Décisive fut la contribution de Ken Price à la mise à mal de la distinction traditionnelle entre art et artisanat.
Ainsi, à de grands tableaux chatoyants de Willem de Kooning, Elizabeth Murray ou Shirley Jaffe, étaient associées les audacieuses petites sculptures de Ken Price. L’artiste, décédé en 2012, n’eut de cesse de déployer un corpus étonnant de céramiques vernies ou peintes oscillant entre un biomorphisme aux accents souvent érotiques et une géométrie rigoureuse aux variations foisonnantes. Leur étrange beauté, alliant textures et couleurs inattendues, réside en partie dans la parfaite maîtrise des matériaux employés. Ken Price appartient ainsi à cette génération d’artistes de la Californie du Sud qui, à l’orée des années 1960, inaugura le courant dit du «Finish Fetish» ou «L.A. Look». Mais peut-être plus décisive encore fut la contribution de Ken Price à la mise à mal de la distinction traditionnelle entre art et artisanat, ouvrant la voie à une redéfinition juste et salutaire de la place d’un médium longtemps cantonné aux arts décoratifs.
À la suite de Peter Voulkos, fondateur en 1954 du Ceramic Center au Los Angeles County Art Institute (désormais le Otis College of Art and Design), Price rejoint le California Clay Movement (ou American Clay Revolution), auquel appartient également Ron Nagle.
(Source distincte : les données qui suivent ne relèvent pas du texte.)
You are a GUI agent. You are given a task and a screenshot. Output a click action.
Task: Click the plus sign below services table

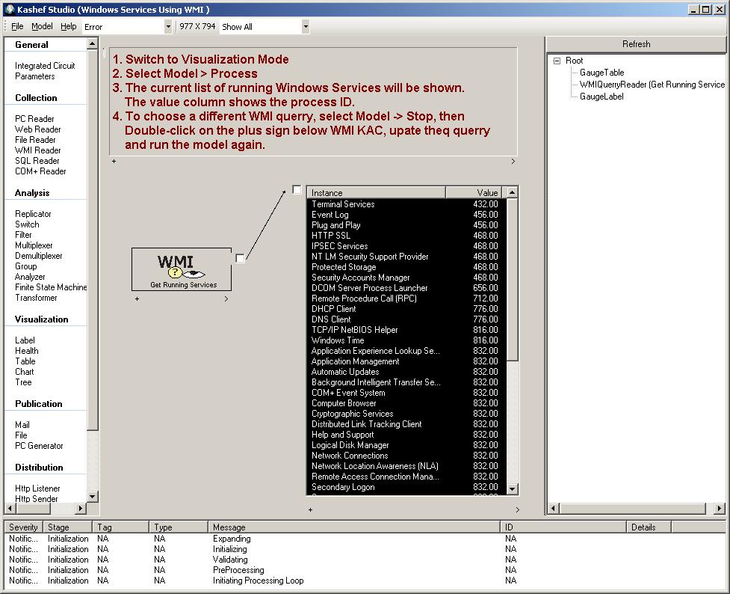point(311,509)
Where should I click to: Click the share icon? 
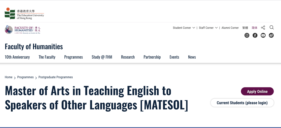point(263,28)
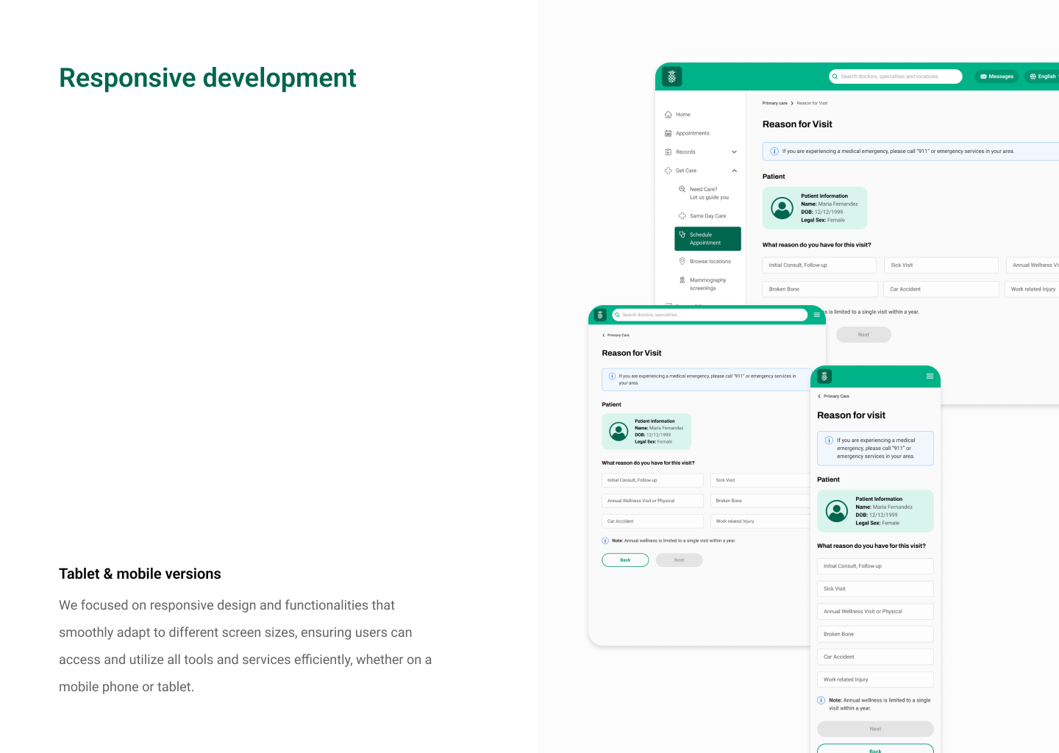Click the pineapple logo in desktop header
The image size is (1059, 753).
pyautogui.click(x=671, y=76)
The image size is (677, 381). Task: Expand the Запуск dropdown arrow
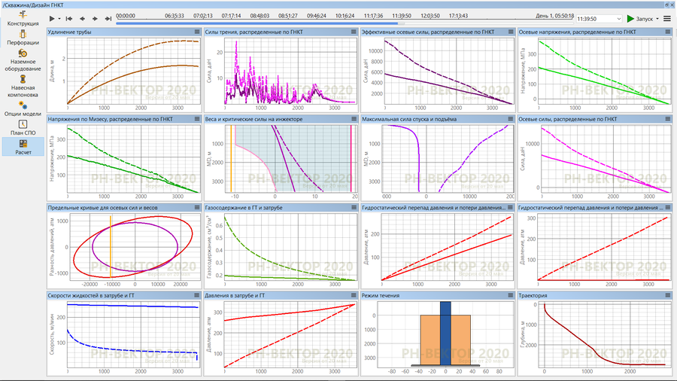[657, 19]
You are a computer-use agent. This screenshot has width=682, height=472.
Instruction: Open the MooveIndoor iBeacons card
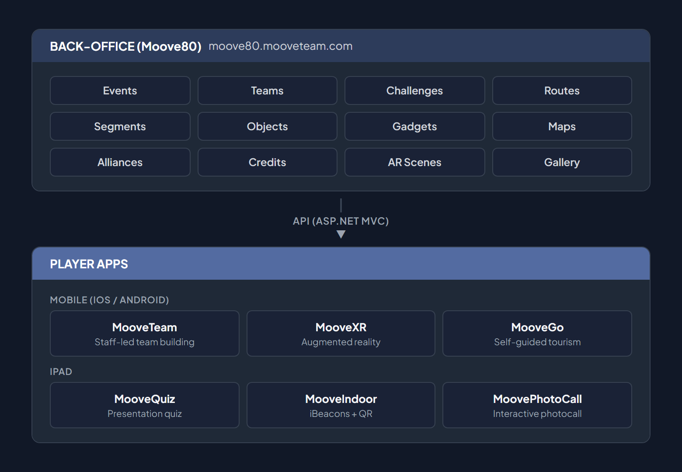[341, 405]
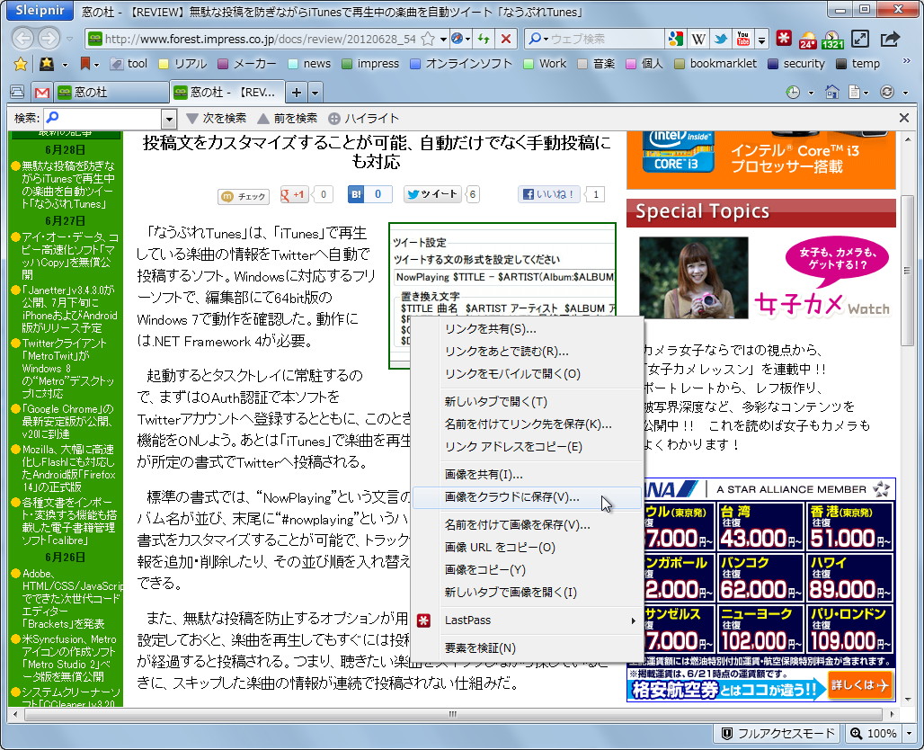Viewport: 924px width, 750px height.
Task: Click the share icon in the top-right corner
Action: [x=892, y=39]
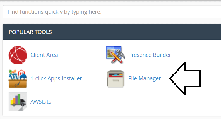Go to the Presence Builder link
The image size is (221, 119).
tap(150, 55)
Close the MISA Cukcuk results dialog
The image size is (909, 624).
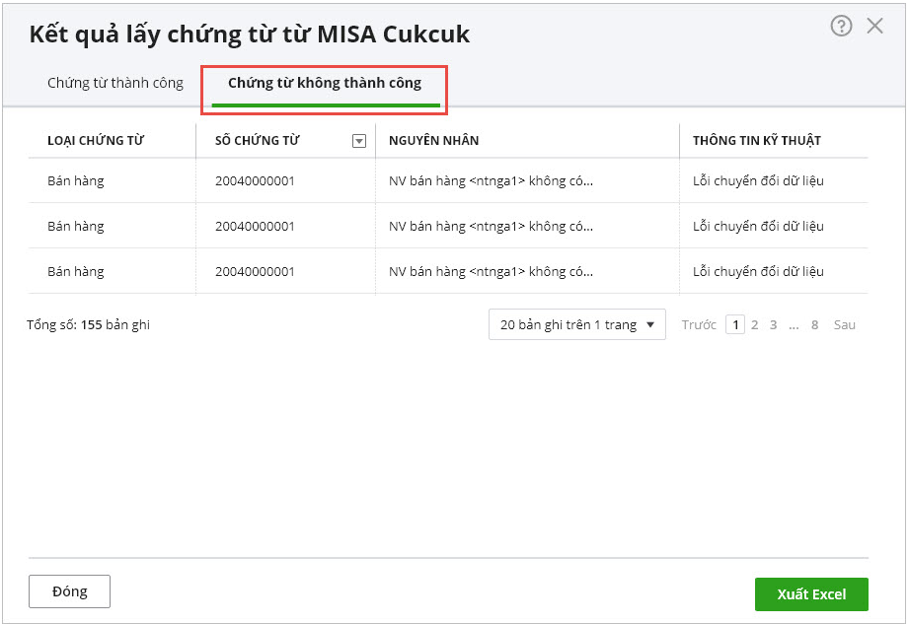click(874, 27)
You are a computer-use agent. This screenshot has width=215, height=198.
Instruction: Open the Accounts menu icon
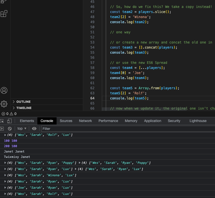click(4, 90)
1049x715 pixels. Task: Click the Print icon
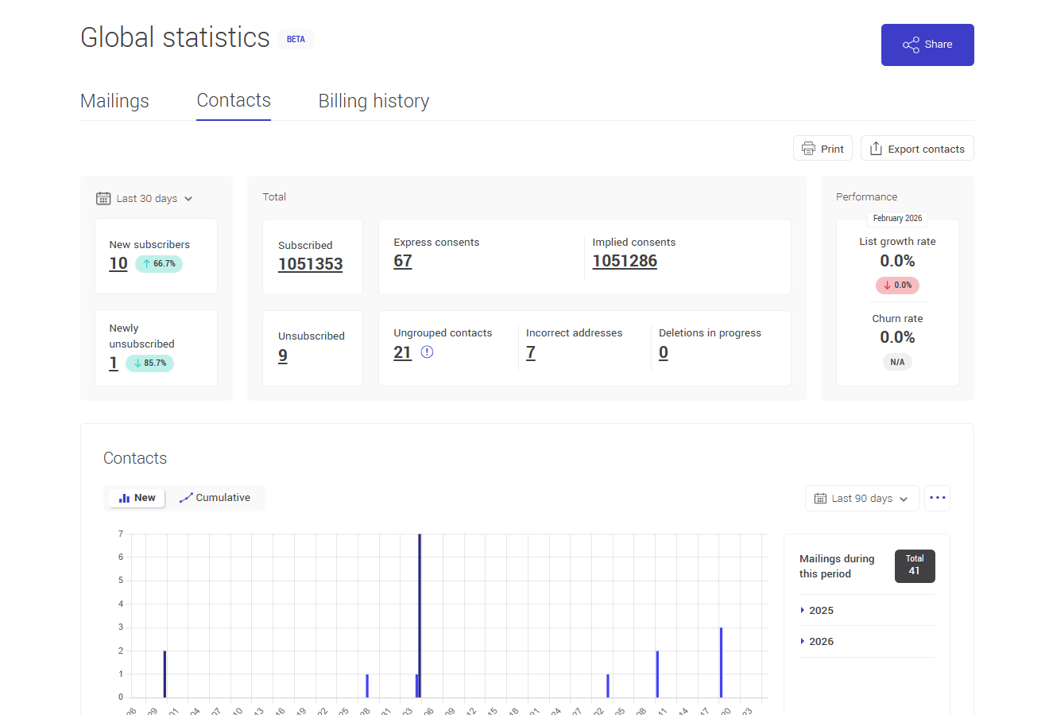coord(809,148)
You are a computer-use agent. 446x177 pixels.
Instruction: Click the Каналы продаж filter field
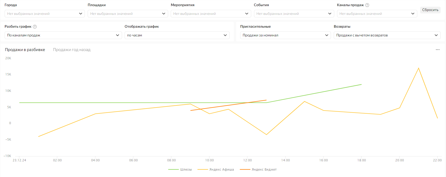tap(377, 14)
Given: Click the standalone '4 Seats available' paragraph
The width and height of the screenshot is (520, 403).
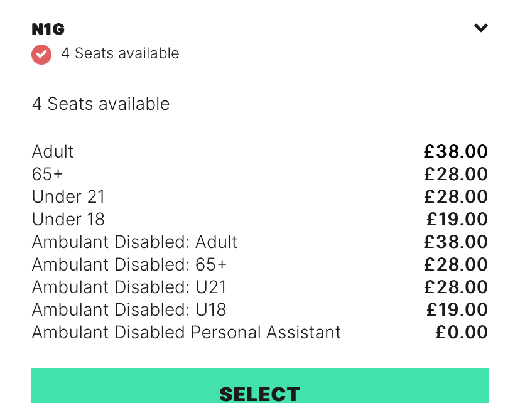Looking at the screenshot, I should point(101,104).
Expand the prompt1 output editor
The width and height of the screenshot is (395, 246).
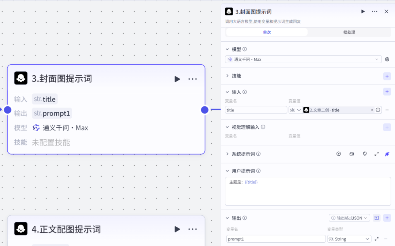click(377, 238)
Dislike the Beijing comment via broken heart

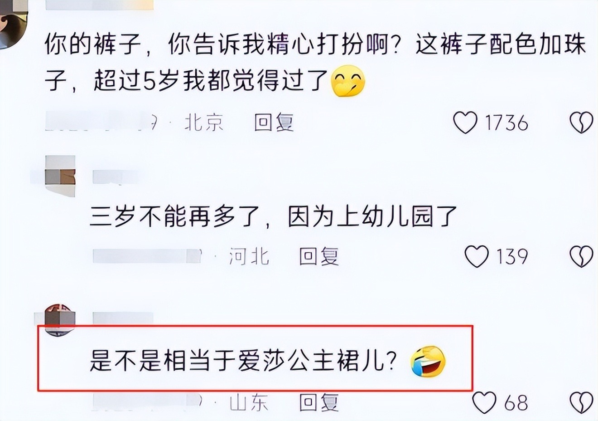coord(581,123)
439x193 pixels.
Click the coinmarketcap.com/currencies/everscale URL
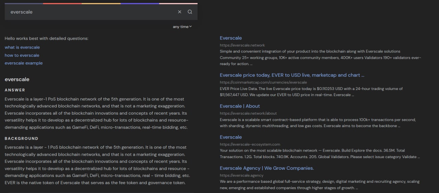coord(263,82)

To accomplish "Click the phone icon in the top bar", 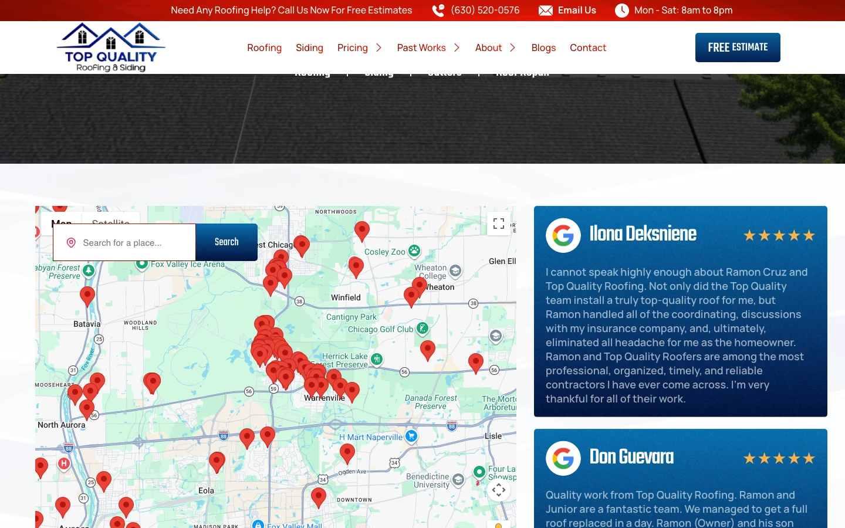I will click(438, 10).
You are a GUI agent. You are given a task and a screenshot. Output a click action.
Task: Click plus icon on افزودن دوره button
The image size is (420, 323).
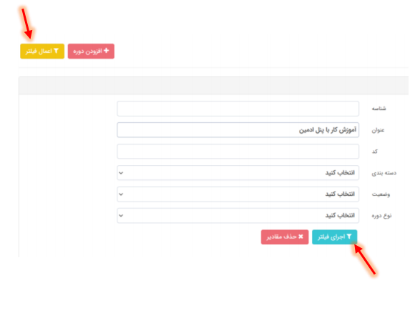[107, 51]
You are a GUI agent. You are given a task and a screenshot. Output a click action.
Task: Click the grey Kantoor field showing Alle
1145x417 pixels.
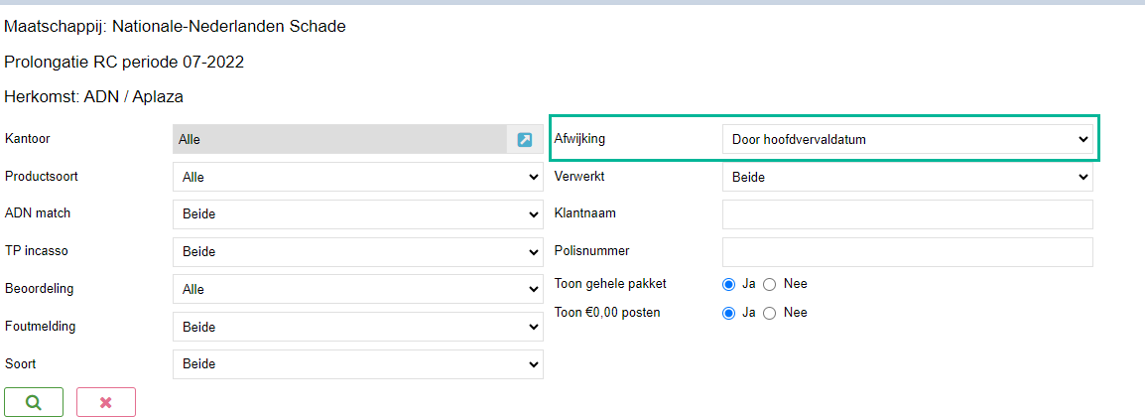coord(339,139)
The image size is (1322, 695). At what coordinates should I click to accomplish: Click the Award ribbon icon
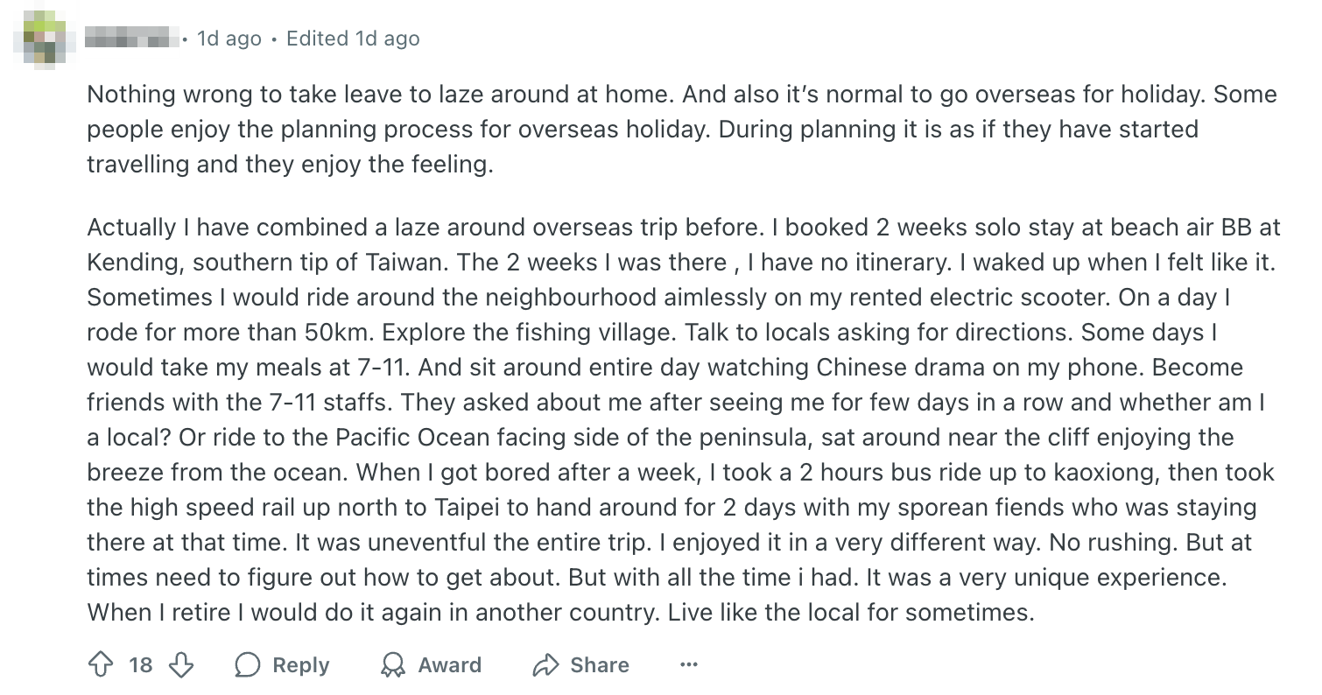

À l’âge de 80 ans, ce dernier poursuit sans relâche une entreprise de promotion de la céramique comme forme artistique à part entière, sans pour autant jamais se départir de son sens de l’humour et de la provocation : en témoignent les titres de ses œuvres Cappuccino Nervosa, Urinetrouble ou Karma Gouda. Avec une trentaine de sculptures récentes exposées en mai 2019 à la galerie Matthew Marks, à New York, les énigmatiques prouesses de Nagle continuent de forcer l’admiration. Un autre remarquable long run.